L’euro continua a rafforzarsi, creando un’insolita tensione tra la politica monetaria e l’andamento della valuta. L’obiettivo dichiarato della BCE è quello di riportare i tassi a un livello “neutrale”, capace cioè di non stimolare né frenare l’economia. Tuttavia, questo aggiustamento sta avvenendo in un contesto globale di estrema volatilità, dove la dinamica del cambio euro/dollaro sembra rispondere ad altre forze.
Nonostante otto tagli consecutivi da parte della BCE e la prospettiva di tassi reali prossimi allo zero o negativi, l’euro ha guadagnato oltre il 10% contro il dollaro negli ultimi quattro mesi, raggiungendo livelli record sia in termini nominali sia reali rispetto a un paniere di valute dei principali partner commerciali della zona euro.
La forza dell’euro non è più spiegabile con il differenziale dei rendimenti obbligazionari a breve termine tra Europa e Stati Uniti, rimasto stabile. A pesare, secondo gli analisti, sono invece fattori come le tensioni commerciali innescate da Donald Trump, i timori su un’eventuale fuga di capitali dagli asset denominati in dollari e la nuova spinta fiscale tedesca, che ha modificato le prospettive economiche del continente.
Se davvero una parte consistente dei trilioni di dollari investiti da europei negli Stati Uniti sta tornando in patria, la BCE potrebbe trovarsi di fronte a un dilemma inedito: come bilanciare gli effetti disinflazionistici di un euro così forte con la possibile ripresa della domanda interna che ne deriverebbe?
La possibilità di ulteriori tagli dei tassi – il mercato prezza un “tasso terminale” attorno all’1,75% – sembra avere un impatto limitato sul cambio.
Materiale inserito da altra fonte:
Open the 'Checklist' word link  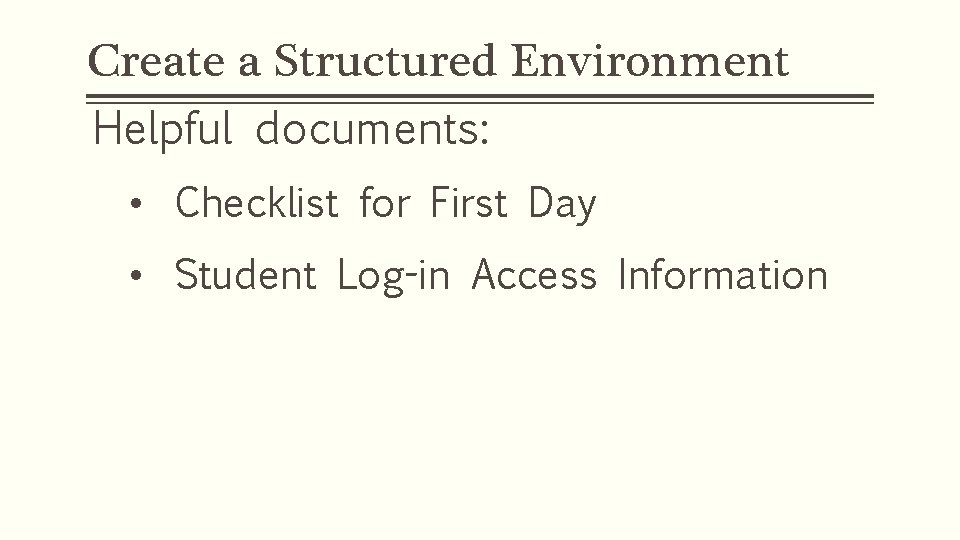pyautogui.click(x=257, y=202)
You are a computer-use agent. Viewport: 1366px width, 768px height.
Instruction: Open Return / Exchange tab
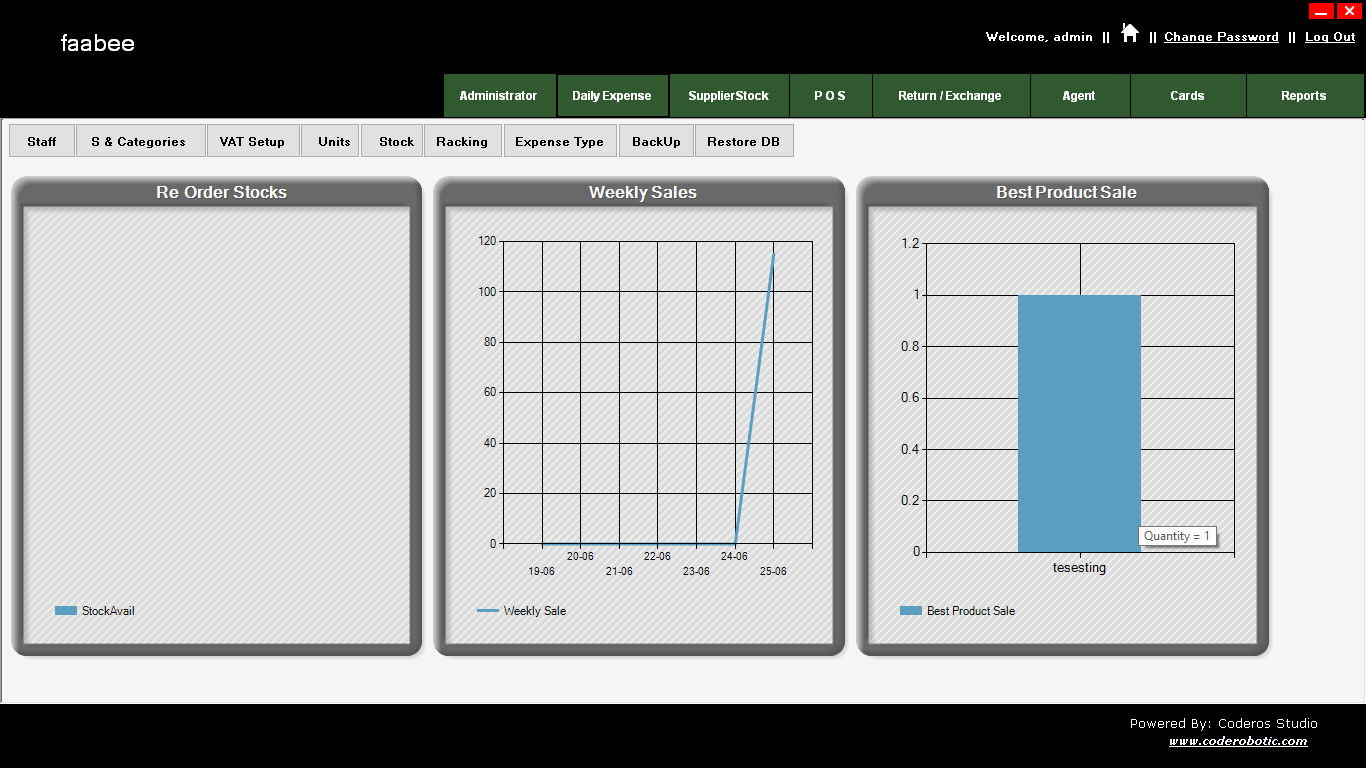pyautogui.click(x=949, y=96)
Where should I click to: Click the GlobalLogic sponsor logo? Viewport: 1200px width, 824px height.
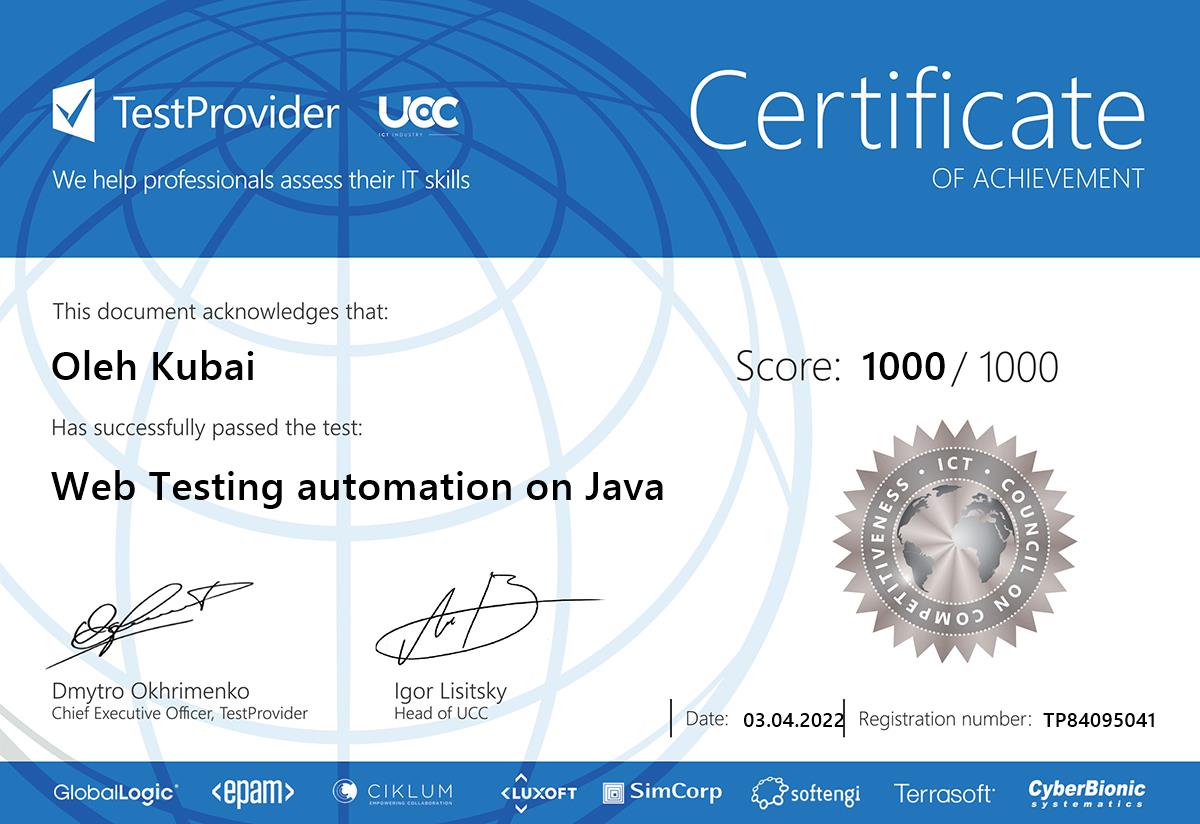116,793
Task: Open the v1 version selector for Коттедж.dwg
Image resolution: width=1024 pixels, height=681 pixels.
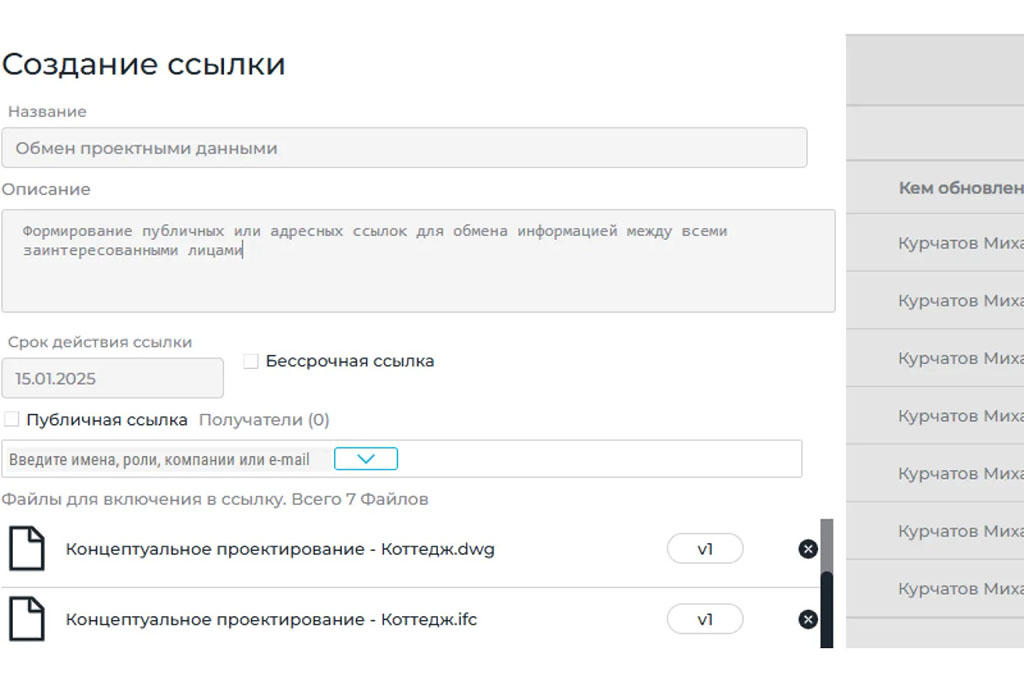Action: (x=705, y=549)
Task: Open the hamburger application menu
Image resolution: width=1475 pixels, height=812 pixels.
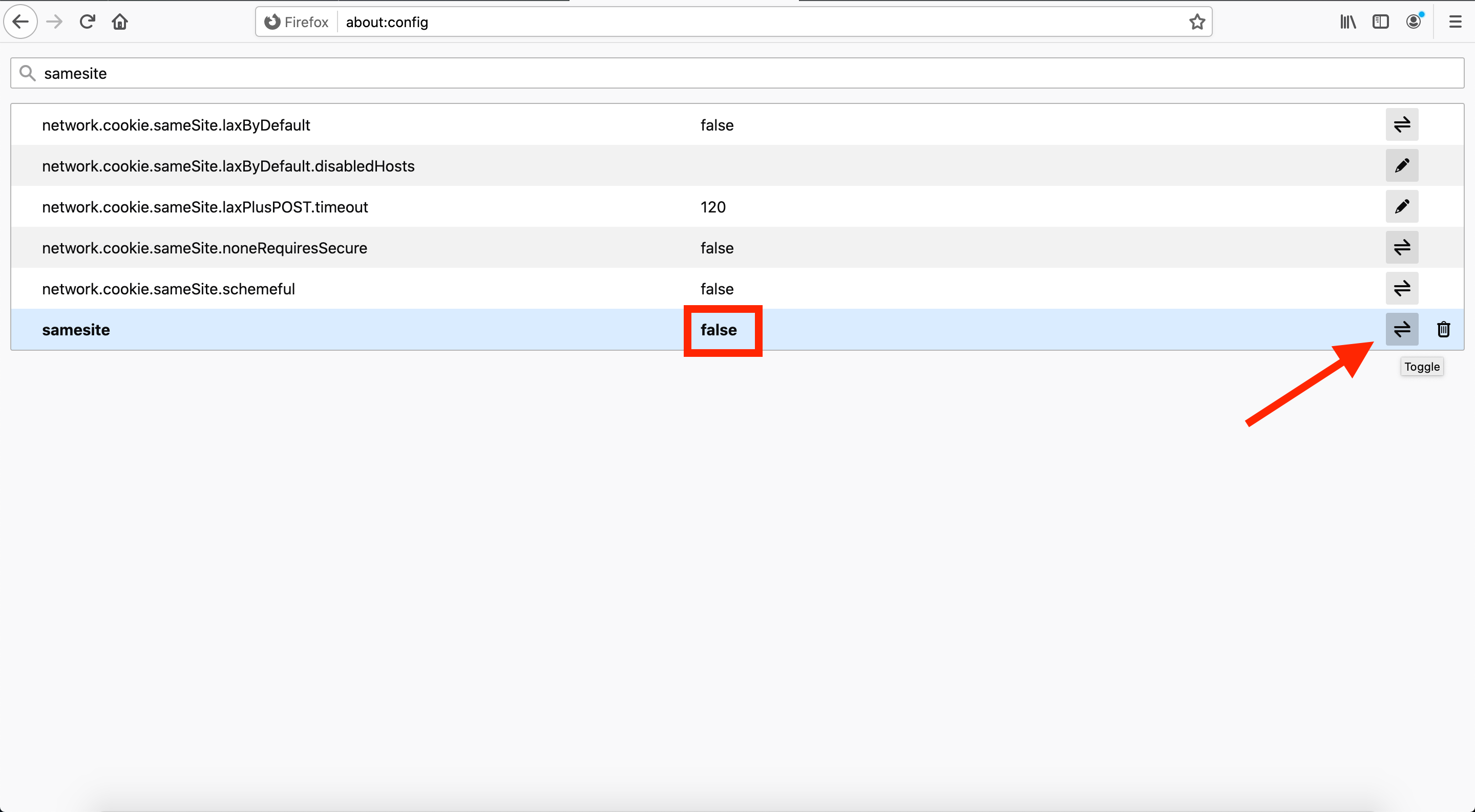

Anzi, se i rientri di capitali riguardano soprattutto investimenti azionari, tassi più bassi potrebbero alimentare ulteriormente la fuga dagli asset americani e sostenere le borse europee, rendendo l’euro ancora più appetibile.
La presidente della BCE, Christine Lagarde, ha parlato recentemente a Berlino di un possibile “global euro moment”: una fase storica in cui la moneta unica si affermi come vera alternativa al dollaro, sfruttando il rinnovato slancio verso la difesa comune, la digitalizzazione e la transizione energetica.
Tuttavia, non mancano i rischi. I grandi esportatori europei temono che un euro troppo forte possa compromettere la loro competitività in un momento già segnato da tensioni commerciali e incertezza sui dazi. Inoltre, la BCE dovrà valutare se il proseguimento della politica espansiva possa alimentare pressioni inflazionistiche interne nel medio termine, soprattutto considerando le manovre fiscali in arrivo nel 2026.
Le nuove previsioni economiche che la BCE pubblicherà giovedì terranno conto sia dell’apprezzamento dell’euro (+7% sul dollaro) sia del calo del 10% dei prezzi del petrolio dall’ultima revisione di marzo. Secondo gli economisti di Morgan Stanley, anche se l’inflazione di fondo dovesse essere ritoccata verso l’alto, l’inflazione complessiva rischia di restare sotto l’obiettivo del 2% da metà 2025 fino al 2027.
In un contesto globale segnato da instabilità commerciale e geopolitica, la BCE potrebbe trovarsi senza strumenti efficaci per controllare l’apprezzamento dell’euro. Dichiarare il cambio “eccessivo” potrebbe non bastare, e un ritorno all’intervento diretto sui mercati valutari appare improbabile.
Il vero interrogativo è se tutto questo giustifichi una pausa nei tagli o un’ulteriore accelerazione. Una cosa è certa: il 2025 rischia di diventare l’anno in cui la BCE dovrà reinventare il suo ruolo in un’Europa che cambia rapidamente, con una moneta sempre più forte ma anche sempre più centrale nello scacchiere globale.